Уайльд презирает по примеру своих французских учителей все естественное. Вот как он выясняет основные взгляды «эстетиков»: «Искусство живет, как и мысль, самостоятельной жизнью и в своем развитии подчиняется только собственным целям… Несовершенство искусства вызывается возвращением к жизни и природе и возведением их в идеал. Жизнь и природа, правда, могут иногда приносить пользу искусству, как сырой материал, но прежде, чем оно может ими воспользоваться, они должны быть превращены в художественные символы. Как только искусство отказывается от посредничества фантазии, оно все утрачивает. Как метод реализм приводит к полной неудаче, и всякому художнику следовало бы избегать двух вещей: современности сюжета и современности формы[41].

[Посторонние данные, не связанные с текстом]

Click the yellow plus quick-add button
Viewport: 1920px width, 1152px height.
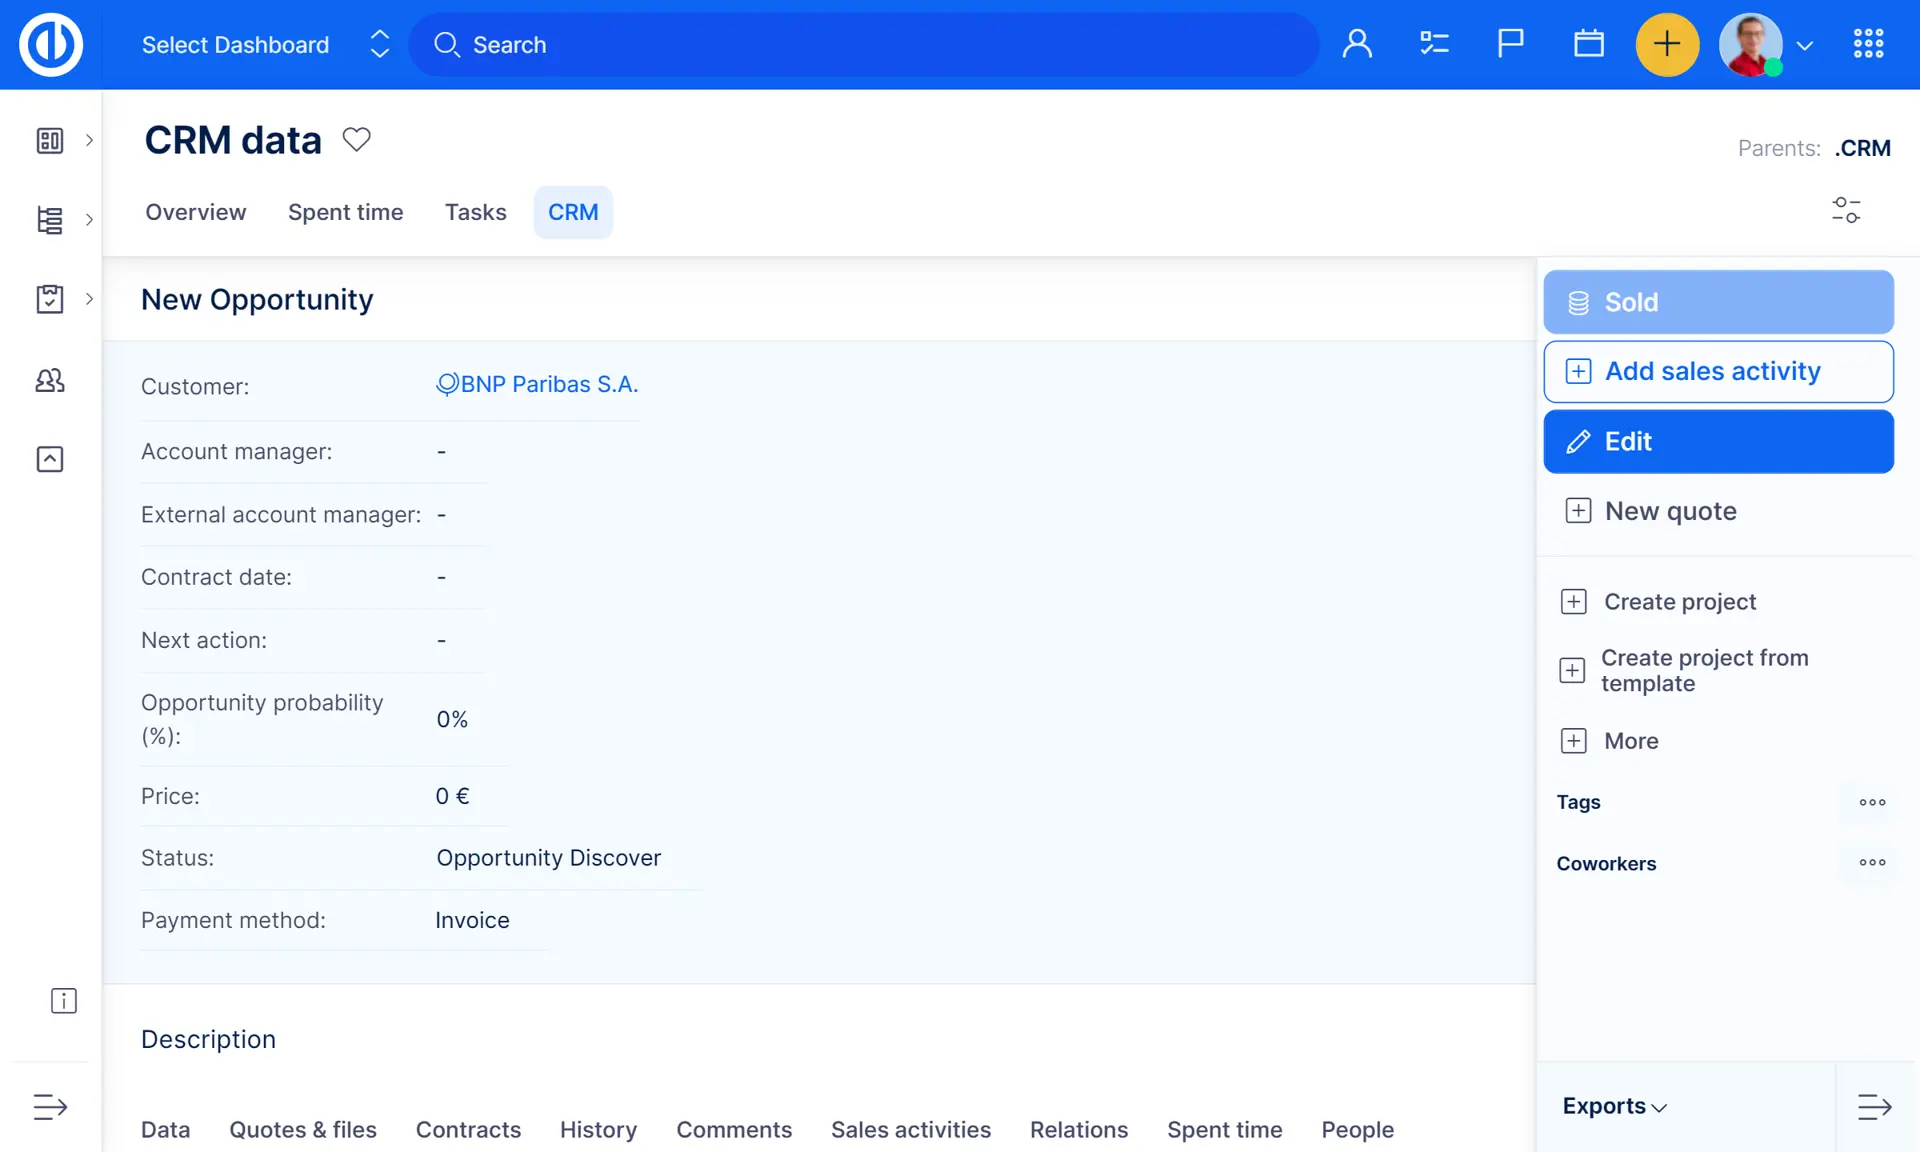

Для нас, живущих в XIX столетии, каждое столетие может служить сюжетом художественного произведения, за исключением нашего собственного. Единственно прекрасно только то, до чего нам нет дела… Именно потому, что Гекуба для нас ничто, ее страдания составляют такой пригодный сюжет для трагедии. Третье учение заключается в том, что жизнь гораздо более подражает искусству, чем искусство жизни. Это составляет последствие не только подражательного инстинкта, присущего жизни, но и того факта, что сознательная цель жизни заключается в том, чтобы найти себе выражение, и что искусство дает ему прекрасные формы, при помощи которых может осуществиться это стремление».
Заметим тут, что Уайльд вовсе не имеет в виду взаимодействие между художественным произведением и публикой, т. е. своего рода внушение, которому она подчиняется. Нет, он серьезно утверждает, что живописцы изменили климат Англии, что в Лондоне за последние десять лет так много туманов потому, что импрессионисты изображают туман. «Чрезвычайные перемены, происшедшие за последние десять лет в лондонском климате, – говорит он буквально, – должны быть приписаны этой особенной художественной школе… Кому, как не импрессионистам, обязаны мы чудесным бурым туманом, ползущим по нашим улицам, скрывающим свет газовых рожков и превращающим дома в чудовищные тени». Наконец, Уайльд еще учит: «Эстетическое стоит выше нравственного. Оно принадлежит сфере более одухотворенной. Познать красоту данного предмета – самая возвышенная ступень, до которой мы только можем добраться. Даже восприимчивость к цветам важнее для развития индивида, чем чувство правды и «неправды».
Мы видим, следовательно, что по учению эстетиков художественное произведение самодостаточно, что оно может не удовлетворять нравственного чувства, что даже лучше, если оно безнравственно, что оно должно избегать естественности и правды и даже противоречить им и что искусство стоит выше всякой другой человеческой деятельности. Таким образом, эстетики воплотили требования и парнасцев, и демонистов, и декадентов, и вообще всех представителей эготизма в литературе и искусстве.
Теория эстетиков ввиду ее успехов и распространенности заслуживает более подробной оценки.
Эстетики-бонзы, провозглашающие тезис «искусство для искусства», относятся с пренебрежением к лицам, отрицающим эту теорию, и утверждают, что они низменные натуры, интересующиеся лишь прозой жизни. Эти бонзы ссылаются на таких писателей, как Кант, Лессинг, и других, также утверждавших, что художественное произведение должно быть только прекрасно. Но нам нечего смущаться этих громких имен, прикрывающих в данном случае ложный взгляд, опровергнутый в течение последнего века большим числом философов (я назову лишь Фихте, Гегеля и Фишера). Как он несостоятелен, видно, например, уже из того, что упомянутая теория вовсе не считается с безобразным как с предметом художественного творчества.